In the second and third stages of the analysis, the focus is on the relationships between sales growth and the financial and non-financial ratios and measures. When the estimated models exhibit statistically insignificant relationship between sales growth and the other measures, the models also test the impact of asset growth as a regressor. Where appropriate in the second and third stages, the list of regressors also includes profitability in terms of ROA in order to control for the impact of profitability on the financial and non-financial ratios and measures.

4. Results

Tables 1-9 report the estimates of the models that show significant relationships between growth and the analysed ratios and measures. Where ROA, as a control variable, significantly impacts on the analysed ratio or measure, the results of a model with ROA among the regressors are presented. Where there is no statistically significant linkage between the analysed ratio or measure and sales growth, but there is a statistically significant relationship between the ratio or measure and asset growth, the table includes the results of the model with asset growth among the regressors.

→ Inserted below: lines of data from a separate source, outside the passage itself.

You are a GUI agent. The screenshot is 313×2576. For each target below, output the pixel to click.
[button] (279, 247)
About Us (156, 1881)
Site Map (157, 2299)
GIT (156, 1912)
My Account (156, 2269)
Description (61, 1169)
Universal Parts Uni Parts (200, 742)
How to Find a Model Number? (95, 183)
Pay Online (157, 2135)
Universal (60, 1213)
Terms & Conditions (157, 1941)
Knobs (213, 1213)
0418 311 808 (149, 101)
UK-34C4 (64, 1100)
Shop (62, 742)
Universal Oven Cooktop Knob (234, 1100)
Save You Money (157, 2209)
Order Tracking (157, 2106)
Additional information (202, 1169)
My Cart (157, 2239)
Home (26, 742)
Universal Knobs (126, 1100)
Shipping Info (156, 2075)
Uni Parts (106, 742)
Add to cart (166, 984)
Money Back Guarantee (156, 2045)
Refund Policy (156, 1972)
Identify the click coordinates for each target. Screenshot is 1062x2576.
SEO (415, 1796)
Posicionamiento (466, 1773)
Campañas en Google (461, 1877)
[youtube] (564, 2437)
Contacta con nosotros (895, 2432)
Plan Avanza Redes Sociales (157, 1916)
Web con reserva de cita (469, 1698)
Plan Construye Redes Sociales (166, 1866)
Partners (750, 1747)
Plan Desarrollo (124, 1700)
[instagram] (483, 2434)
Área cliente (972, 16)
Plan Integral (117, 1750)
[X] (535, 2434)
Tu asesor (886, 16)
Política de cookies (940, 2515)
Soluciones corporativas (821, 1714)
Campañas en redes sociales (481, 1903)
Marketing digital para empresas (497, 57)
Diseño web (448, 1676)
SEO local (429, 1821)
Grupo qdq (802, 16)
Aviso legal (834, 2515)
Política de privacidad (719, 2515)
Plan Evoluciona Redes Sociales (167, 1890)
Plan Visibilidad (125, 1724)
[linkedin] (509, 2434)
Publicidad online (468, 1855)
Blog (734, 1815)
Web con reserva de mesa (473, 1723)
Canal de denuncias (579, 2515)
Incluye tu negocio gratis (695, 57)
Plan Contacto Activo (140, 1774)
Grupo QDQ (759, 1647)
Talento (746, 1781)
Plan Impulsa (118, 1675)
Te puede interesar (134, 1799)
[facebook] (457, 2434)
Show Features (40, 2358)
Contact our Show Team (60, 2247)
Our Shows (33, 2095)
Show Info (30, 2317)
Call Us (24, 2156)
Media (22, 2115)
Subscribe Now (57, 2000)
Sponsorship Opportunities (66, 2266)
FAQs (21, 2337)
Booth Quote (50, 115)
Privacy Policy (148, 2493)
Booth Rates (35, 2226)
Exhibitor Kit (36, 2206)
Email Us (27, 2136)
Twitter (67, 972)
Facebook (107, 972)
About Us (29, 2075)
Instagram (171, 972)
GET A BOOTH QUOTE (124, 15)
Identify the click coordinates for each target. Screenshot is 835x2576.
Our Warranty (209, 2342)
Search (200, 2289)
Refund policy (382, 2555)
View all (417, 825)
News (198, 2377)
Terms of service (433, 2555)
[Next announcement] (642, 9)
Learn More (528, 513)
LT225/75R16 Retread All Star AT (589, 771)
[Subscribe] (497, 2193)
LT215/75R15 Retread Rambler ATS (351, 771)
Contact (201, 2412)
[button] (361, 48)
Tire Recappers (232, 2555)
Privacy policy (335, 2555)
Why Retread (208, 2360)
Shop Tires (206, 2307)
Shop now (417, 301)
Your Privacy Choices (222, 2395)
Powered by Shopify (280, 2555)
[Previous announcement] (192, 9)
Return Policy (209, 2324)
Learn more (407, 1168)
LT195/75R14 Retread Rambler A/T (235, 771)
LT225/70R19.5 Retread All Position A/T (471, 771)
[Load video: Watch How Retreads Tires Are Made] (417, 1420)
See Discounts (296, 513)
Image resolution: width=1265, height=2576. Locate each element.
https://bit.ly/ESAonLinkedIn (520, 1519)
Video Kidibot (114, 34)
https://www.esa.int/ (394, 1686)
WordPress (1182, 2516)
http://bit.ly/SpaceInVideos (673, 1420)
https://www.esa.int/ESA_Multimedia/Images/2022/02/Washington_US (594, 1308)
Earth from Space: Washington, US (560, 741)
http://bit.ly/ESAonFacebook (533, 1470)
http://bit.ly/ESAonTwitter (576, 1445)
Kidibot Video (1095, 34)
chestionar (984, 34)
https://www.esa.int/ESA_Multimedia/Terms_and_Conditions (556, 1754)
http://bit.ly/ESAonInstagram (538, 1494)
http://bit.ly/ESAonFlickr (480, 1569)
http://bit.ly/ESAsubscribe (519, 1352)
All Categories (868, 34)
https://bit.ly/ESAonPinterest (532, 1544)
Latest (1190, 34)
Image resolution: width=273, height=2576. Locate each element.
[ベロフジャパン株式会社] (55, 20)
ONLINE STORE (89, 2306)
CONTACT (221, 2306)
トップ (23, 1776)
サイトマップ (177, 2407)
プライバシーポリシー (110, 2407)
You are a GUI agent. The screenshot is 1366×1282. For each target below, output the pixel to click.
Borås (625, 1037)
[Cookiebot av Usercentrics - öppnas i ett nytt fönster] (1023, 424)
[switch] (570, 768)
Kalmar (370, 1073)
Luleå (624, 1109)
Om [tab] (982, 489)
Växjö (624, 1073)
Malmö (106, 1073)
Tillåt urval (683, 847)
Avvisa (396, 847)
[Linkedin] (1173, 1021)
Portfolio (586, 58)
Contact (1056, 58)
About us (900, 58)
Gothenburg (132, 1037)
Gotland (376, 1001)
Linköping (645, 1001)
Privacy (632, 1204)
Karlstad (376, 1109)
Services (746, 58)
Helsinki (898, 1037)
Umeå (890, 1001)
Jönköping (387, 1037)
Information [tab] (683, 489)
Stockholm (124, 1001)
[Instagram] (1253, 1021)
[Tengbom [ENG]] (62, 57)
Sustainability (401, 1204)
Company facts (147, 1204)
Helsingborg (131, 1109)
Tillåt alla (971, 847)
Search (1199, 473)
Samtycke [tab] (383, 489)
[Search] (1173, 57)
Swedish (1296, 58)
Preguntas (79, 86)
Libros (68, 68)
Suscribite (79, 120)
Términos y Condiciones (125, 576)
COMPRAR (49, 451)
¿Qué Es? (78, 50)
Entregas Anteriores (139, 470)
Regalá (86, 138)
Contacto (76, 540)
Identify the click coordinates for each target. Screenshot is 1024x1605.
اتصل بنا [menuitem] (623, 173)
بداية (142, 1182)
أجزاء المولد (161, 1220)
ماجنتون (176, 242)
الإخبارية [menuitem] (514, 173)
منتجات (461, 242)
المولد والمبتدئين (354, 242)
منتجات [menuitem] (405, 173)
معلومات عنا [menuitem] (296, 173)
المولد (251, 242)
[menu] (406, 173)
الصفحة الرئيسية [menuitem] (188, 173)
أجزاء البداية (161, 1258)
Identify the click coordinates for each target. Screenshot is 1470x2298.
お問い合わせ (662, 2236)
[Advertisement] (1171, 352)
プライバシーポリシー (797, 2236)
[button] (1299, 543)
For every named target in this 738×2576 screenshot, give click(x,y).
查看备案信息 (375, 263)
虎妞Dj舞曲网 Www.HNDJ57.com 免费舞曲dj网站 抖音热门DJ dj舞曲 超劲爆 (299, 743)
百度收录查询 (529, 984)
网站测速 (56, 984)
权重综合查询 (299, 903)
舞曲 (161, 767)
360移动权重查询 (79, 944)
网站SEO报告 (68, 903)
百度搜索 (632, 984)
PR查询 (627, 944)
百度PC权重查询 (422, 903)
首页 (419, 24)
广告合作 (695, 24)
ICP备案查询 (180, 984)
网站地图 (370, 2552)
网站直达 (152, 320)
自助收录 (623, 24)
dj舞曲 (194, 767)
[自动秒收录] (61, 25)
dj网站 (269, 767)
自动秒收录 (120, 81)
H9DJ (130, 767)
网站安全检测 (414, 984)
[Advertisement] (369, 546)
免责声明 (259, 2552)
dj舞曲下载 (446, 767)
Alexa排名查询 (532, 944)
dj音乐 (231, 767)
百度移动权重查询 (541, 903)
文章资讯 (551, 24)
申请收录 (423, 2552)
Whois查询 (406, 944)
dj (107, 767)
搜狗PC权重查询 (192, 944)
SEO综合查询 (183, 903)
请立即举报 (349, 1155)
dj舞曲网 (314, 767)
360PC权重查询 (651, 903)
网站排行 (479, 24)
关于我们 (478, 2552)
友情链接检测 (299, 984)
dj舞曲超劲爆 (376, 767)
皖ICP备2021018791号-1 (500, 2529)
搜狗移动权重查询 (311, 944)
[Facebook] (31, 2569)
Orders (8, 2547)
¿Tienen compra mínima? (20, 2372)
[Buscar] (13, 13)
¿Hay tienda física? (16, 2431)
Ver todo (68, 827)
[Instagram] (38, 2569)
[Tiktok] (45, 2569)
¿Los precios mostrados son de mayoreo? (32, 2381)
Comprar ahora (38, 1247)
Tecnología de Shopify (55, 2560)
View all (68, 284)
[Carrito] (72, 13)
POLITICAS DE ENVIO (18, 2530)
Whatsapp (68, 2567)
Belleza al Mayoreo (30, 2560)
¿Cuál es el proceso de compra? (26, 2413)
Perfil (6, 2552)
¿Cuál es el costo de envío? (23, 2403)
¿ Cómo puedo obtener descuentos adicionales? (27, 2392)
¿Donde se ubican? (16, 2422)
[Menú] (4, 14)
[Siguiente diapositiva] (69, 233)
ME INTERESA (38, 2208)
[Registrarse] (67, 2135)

4.1. Relationship between growth and measures of firm profitability

Table 2 shows the results of testing the relationship between growth and the three profitability measures. Sales growth significantly impacts on ROA and ROS. The relationship between the two ratios and sales growth is non-linear; the linear effect is positive and the quadratic negative.

Thus, sales growth increases profitability at a declining rate until the growth rate reaches the threshold, which is, on average, 29.4 percent growth rate for ROA and 40.25 percent for ROS. After reaching the threshold growth rate, any increase in sales growth decreases profitability. The relationship between ROE and firm growth (in terms of either sales or assets) was also tested, but no significant relationship was found. Similarly, the model that used ROE as a dependent variable was statistically insignificant.

4.2. Relationship between growth and the liquidity measures

Table 3 reports the results from the models that analysed the impact of firm growth on liquidity. The relationship between sales growth and the two liquidity measures (CULI and QUICKL) is non-linear, with an adjusted [R.sup.2] above 70 percent and the models statistically significant at negligible risk. The linear link is negative and the quadratic link is positive, so firm growth decreases liquidity but at a declining rate. The threshold at which the quadratic form turns over amounts to a 27 percent sales growth rate for CULI and around 35 percent for QUICKL. Apparently, firm growth faster than 27 percent or 35 percent, respectively, has a positive impact on liquidity. Profitability in terms of ROA also significantly increases liquidity.

4.3. Relationship between growth and solvency

The impacts of sales growth rate and asset growth rate on solvency, measured by debt-to-equity ratio (DTK), are statistically insignificant. In some cases, even the model as a whole is statistically insignificant. Evidently, firm growth does not explain the debt/equity ratio in Slovenian manufacturing firms.

4.4. Relationship between growth and "current assets" ratios

Table 4 shows the results of the analysis of the impact of growth rate on the "current assets" ratios. Models with days inventory (DIS), days sales outstanding (DSO), days payables outstanding (DPO) and the accounts receivable to accounts payable ratio (ARAP) as dependent variables are statistically significant, with the adjusted values of R2 around 70 percent.

The relationship between firm growth and inventory in stock is negative at a declining rate, meaning that higher sales growth decreases DIS, but the decrease becomes smaller and smaller as sales growth increases.

The relationship turns over at a growth rate of 22 percent so, when the growth rate exceeds 22 percent, the connection becomes positive. ROA does not seem to influence the inventory stock days.

A similar non-linear relationship to sales growth is also found with average collection period (DSO) and average days' credit (DPO). In both cases, the linear link is negative, and the quadratic link is positive. Thus, DSO and DPO decrease with sales growth, with declining marginal decreases.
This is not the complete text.